Экспресс-36 - Борис Сандлер
— Что это было?..
Чернокожий мистификатор недоуменно пожал плечами, что должно было означать: «Не понимаю, о чем ты говоришь». Он раскрыл один из своих черных пластиковых пакетов и, порывшись в нем, извлек наружу кулек.
— На, пан редактор отдела культуры. Попробуй конфетку. Монпансье. Подсласти себе душу…
И снова, уже во второй раз за сегодняшний день, перед моими глазами возникло лицо Йосла-шамеса. Меня слепили стеклышки его очков — две еврейские буквы самех, в которых играли солнечные лучики. А сам он сидел на лавочке в синагогальном дворе, под развесистой акацией. Его нос был усыпан черными пятнышками, въевшимися в кожу и напоминавшими мак на бублике. Сгорбленный, как длинная буква ламед — с худым горлом и маленькой, высушенной головкой, прицепленной сверху, Йосл-шамес сейчас отдыхал, потому что все утро он носился по городу со своей палочкой в руке и стучал ею то в одну дверь, то в другую: «Вы не забыли? Завтра йорцайт вашего папы, мир праху его… Чудесный был человек…»; или: «Не забудьте, субботние свечи зажигаем в семь пятнадцать…»; или: «Ханука выпадает на следующую среду…»
Никто не знал, сколько старому шамесу лет, да и он сам уже, кажется, потерял счет своим годам.
— Могу вам только сказать, — посмеивался он обычно, — что родился я на третий день месяца шват, но вот в каком году?..
Мальчишки всегда бегали за ним и выкрикивали, перебивая один другого: «Йосл, а сегодня пойдем Кришме читать?» Шамес ненадолго останавливался, щипал реденькую белую бородку и, указывая пальцем на небо, пропевал своим тонким, бабьим голоском: «Всевышний, конечно, сказал: „Плодитесь и размножайтесь“, но не как кролики!» Мы окружали его и ждали, пока он не вытащит из кармана кулек и не даст каждому по конфетке. Конфетки свои шамес называл «монпансье». Сам он «монпансье» не ел, не любил, наверное, — держал их только для ребятни.
Сладкие Йословы «монпансье», облепленные кусочками бумаги от кулька, имели особый вкус. Ими можно было наслаждаться часами: держать под языком, перекатывать во рту — только бы растянуть удовольствие.

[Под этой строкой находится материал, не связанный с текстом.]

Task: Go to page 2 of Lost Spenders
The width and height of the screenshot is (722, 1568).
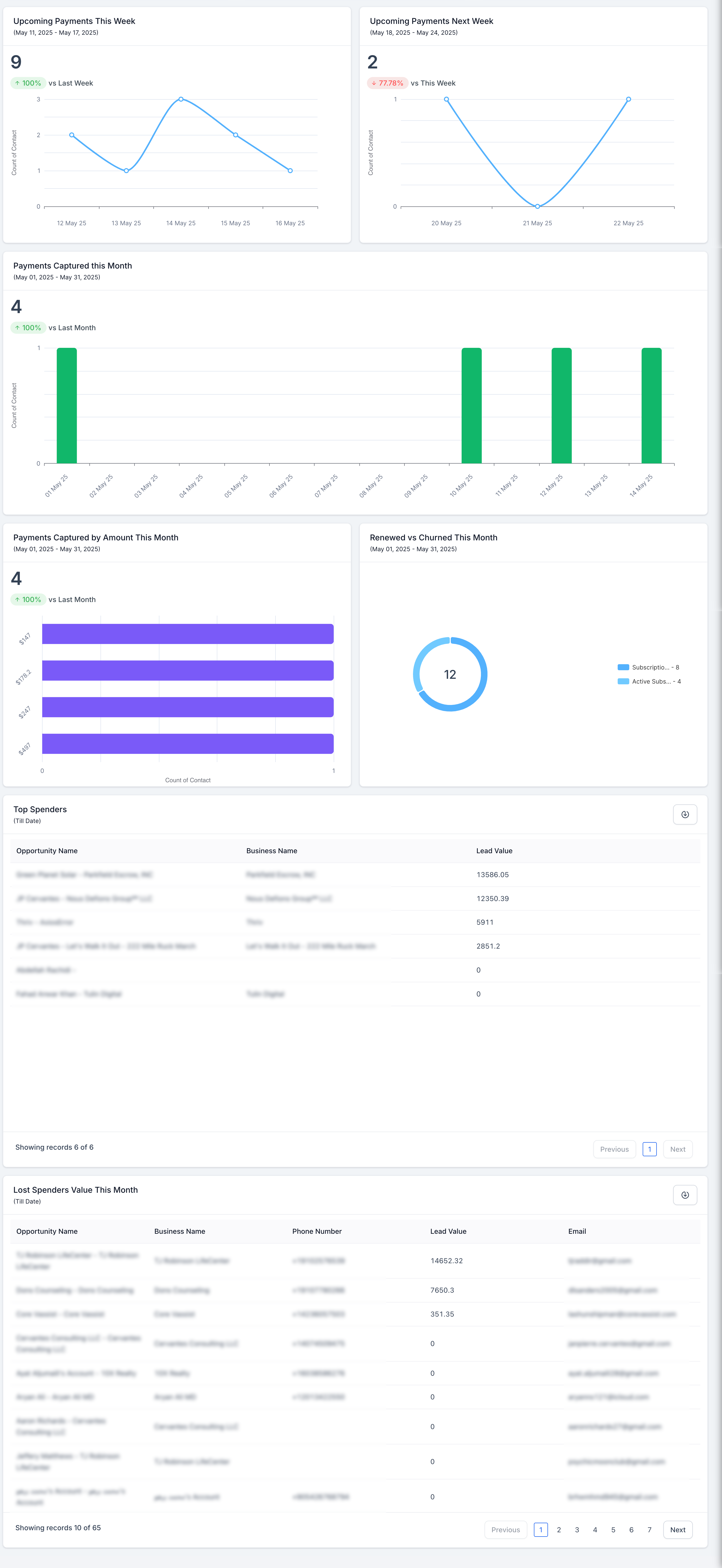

Выскользнувшую на ладонь и с каждым разом становящуюся все меньше конфетку можно было рассматривать на солнце, а потом снова отправлять в рот.

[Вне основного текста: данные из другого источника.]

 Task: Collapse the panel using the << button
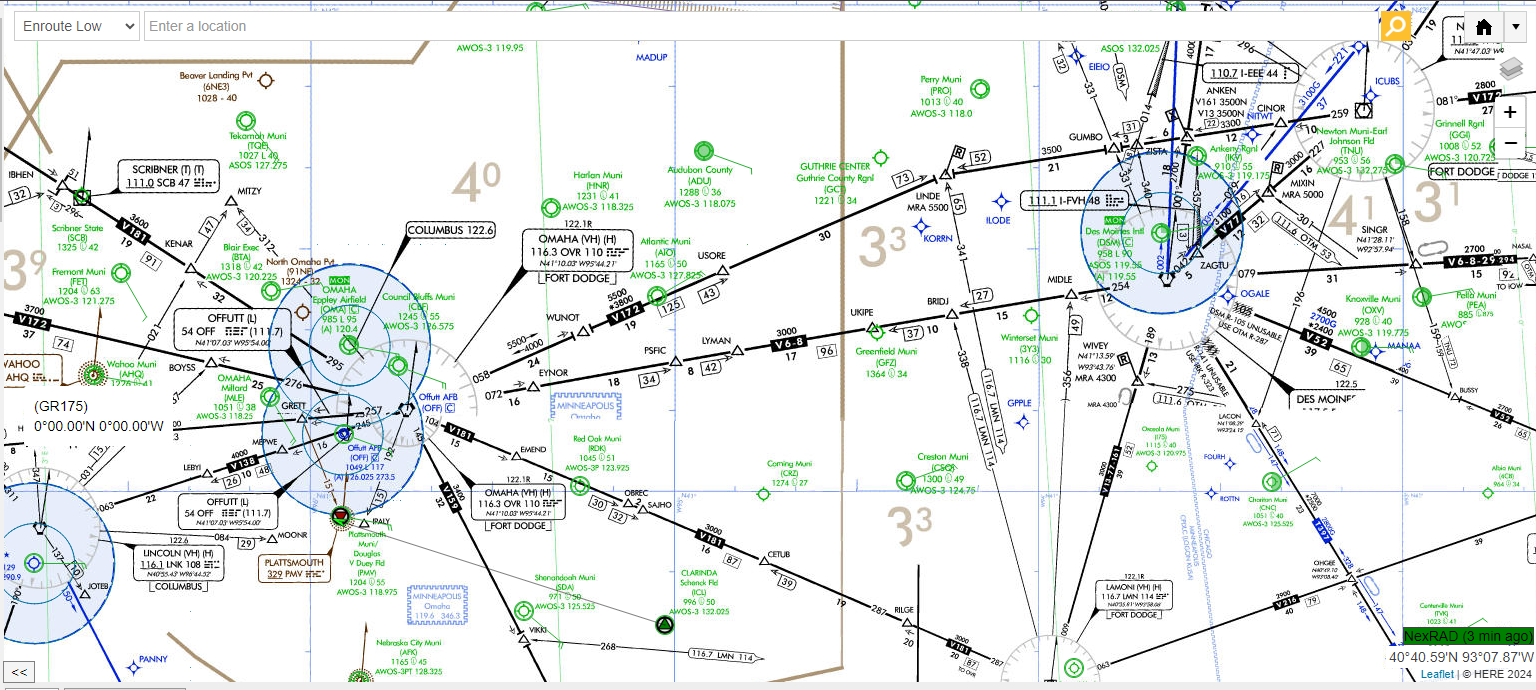pyautogui.click(x=19, y=672)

Но величайшая радость наступала тогда, когда мы слышали от шамеса счастливую весть: «Пошли, ребятки, читать Кришме!» В детской фантазии странное слово «Кришме» рисовалось как мешочек со всяческими лакомствами: хрустящими тортиками, пряниками, орехами, конфетами, печеньем, а звучало это волшебное слово голоском того новорожденного еврейского малютки, на чтение молитвы «Кришме» к которому собирали целую ватагу детворы.
Старый шамес вышагивал впереди со своей палочкой, а за ним, именно как кролики, вприпрыжку неслись мальчишки: один в кепочке, другой в тюбетейке, третий в панамке, и по всей улице разносилась веселая песенка, которой научил нас Йосл:
Эйлех-мейлех, качке дрейлех,
Груша — мне, тебе — компот,
И влетает муха в рот…
Иона-Джона все еще протягивал мне руку с кульком конфеток «монпансье».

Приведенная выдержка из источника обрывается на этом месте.